Raisya menyuruh papanya mendorong kursi rodanya ke muka pintu kamar disebelahnya itu, penasaran dengan pintu yang terbuka sedikit dia menajamkan pandangannya ke dalam ruangan itu, sayup-sayup mendengar dokter menghitung berulang kali. Matanya memindai bahwa ada seorang perempuan memakai pakaian rumah sakit sama sepertinya sedang terbaring lemah dengan dokter yang sedang melakukan penyelamatan medis, dada perempuan itu naik turun. Dia mencoba melihat wajah perempuan itu, dan seketika tubuhnya menegang membuat papanya sedikit khawatir melihat perubahan raut wajah anaknya.

"Rai, kamu nggak apa-apa?" Milon mengguncang tubuh Raisya pelan, tetapi Raisya tidak merespon.

"Rai sadar! kita balik aja ya." ketika Milon ingin memutar balik kursi roda yang dinaiki Raisya tiba-tiba Raisya berseru histeris sambil menunjuk seseorang yang berada di dalam ruangan itu.

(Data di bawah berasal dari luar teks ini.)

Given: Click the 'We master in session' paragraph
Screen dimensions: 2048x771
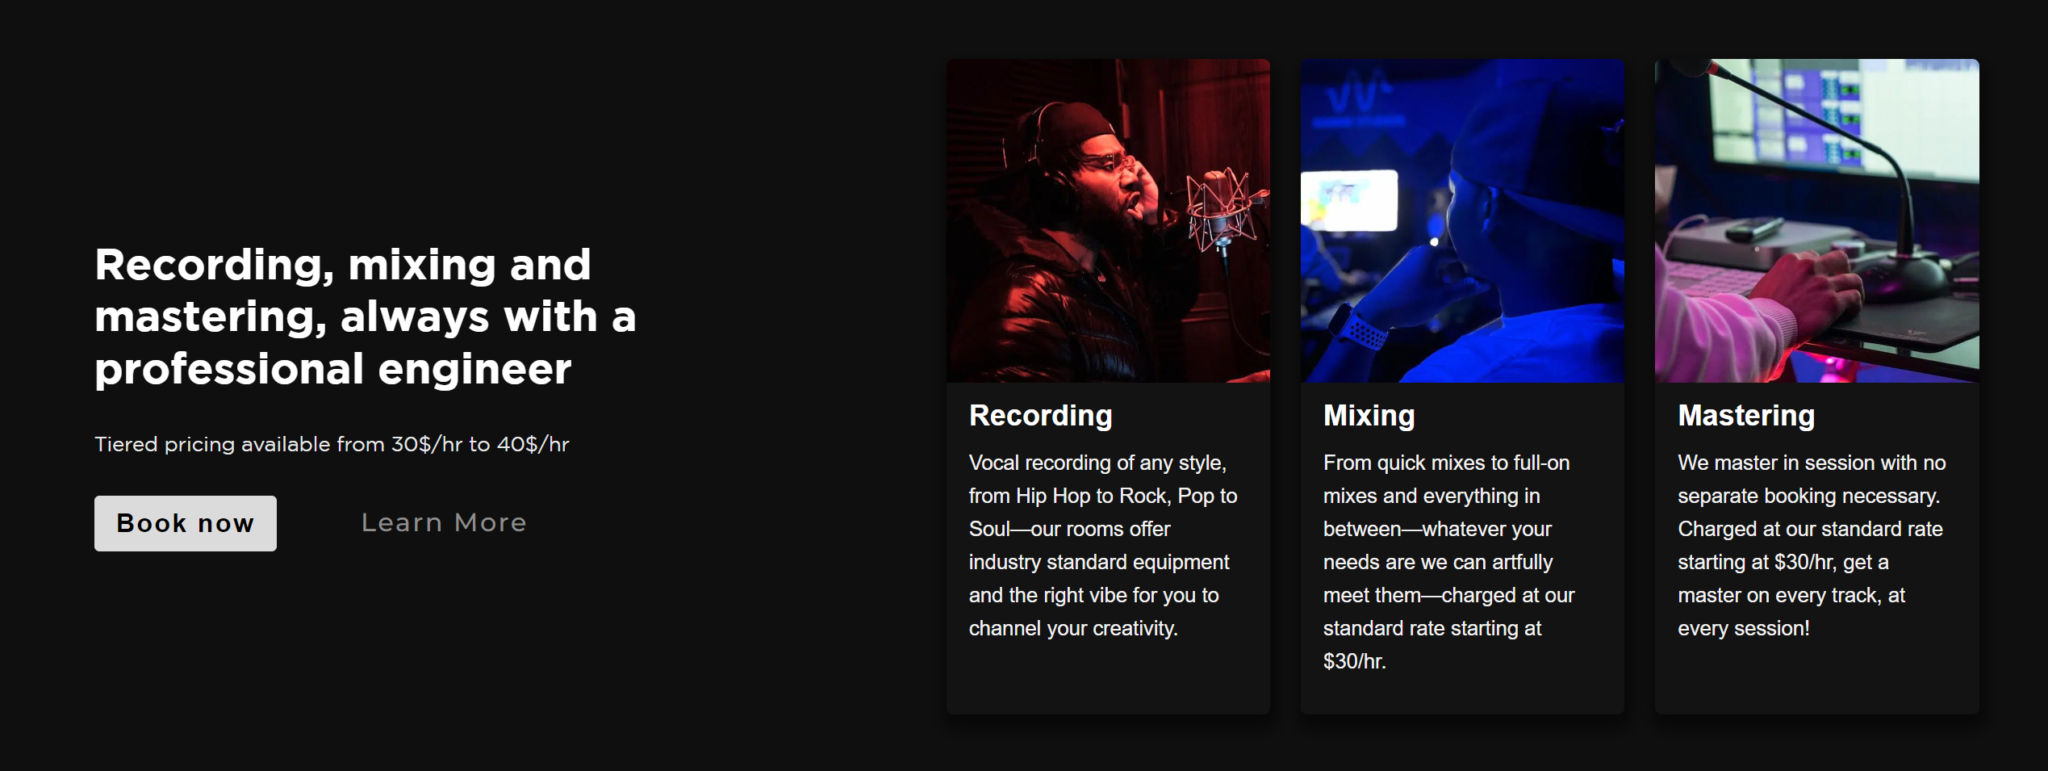Looking at the screenshot, I should point(1810,545).
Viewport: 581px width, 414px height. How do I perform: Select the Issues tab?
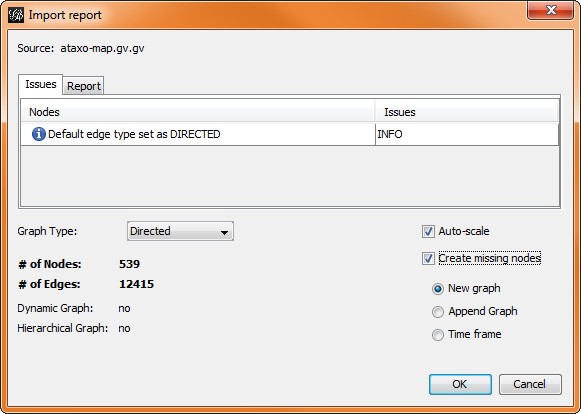[40, 85]
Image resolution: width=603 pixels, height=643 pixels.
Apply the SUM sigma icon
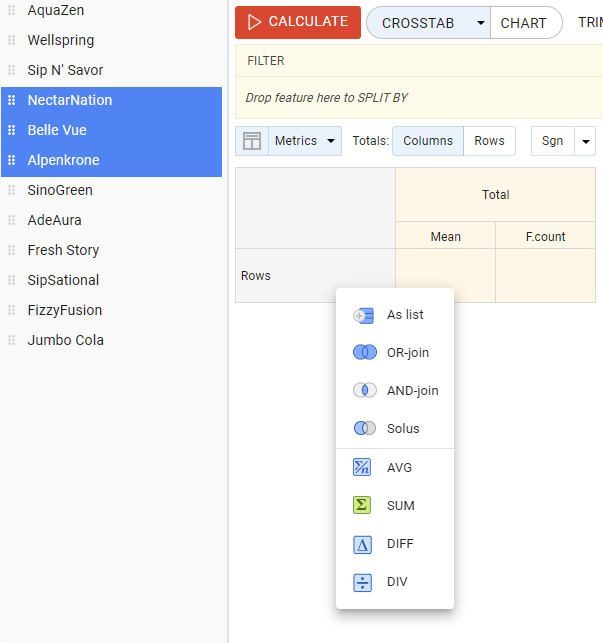(x=363, y=506)
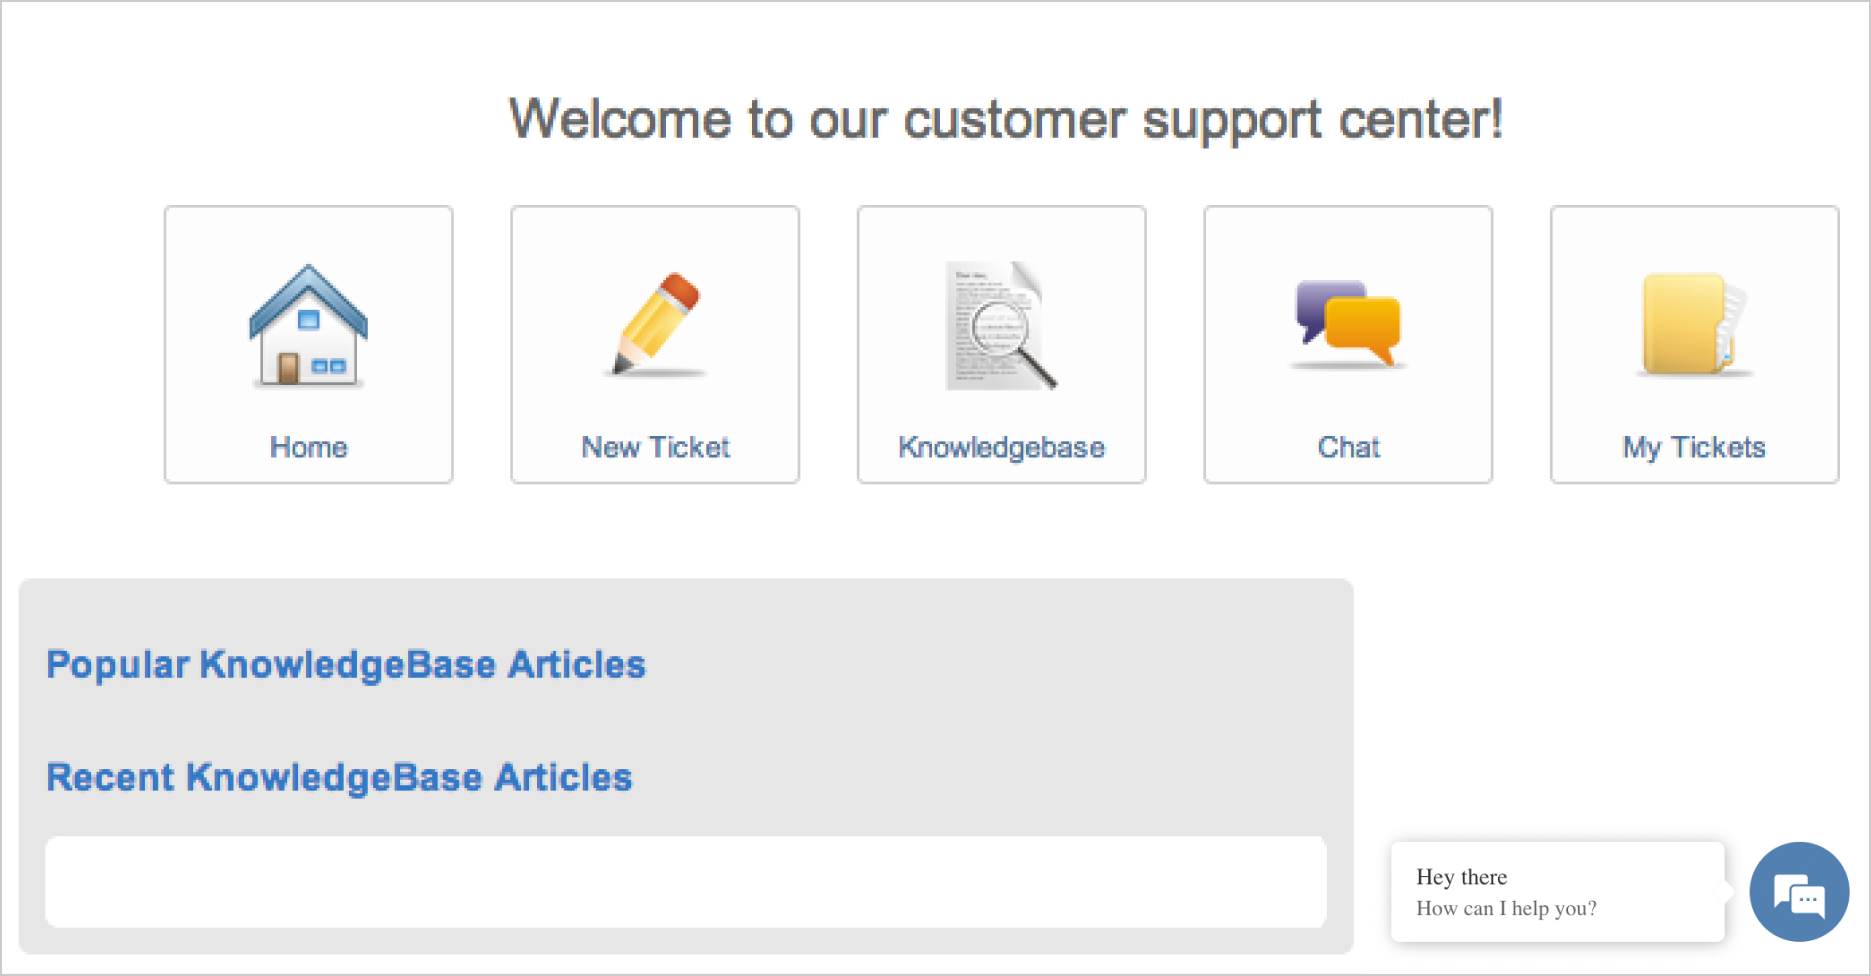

"Anora pa Anora!" Raisya menunjuk seorang perempuan yang sedang terbaring di dalam ruangan membuat Milon mengernyit bingung, Milon langsung mengedarkan pandangannya mencari siapa yang di maksud anaknya itu dan terkejut saat mendapati orang itu adalah pasien yang sedang koma sekarang di dalam sana. Siapa dia? teman Raisya? tapi anak itu tidak pernah aku temui sebelumnya.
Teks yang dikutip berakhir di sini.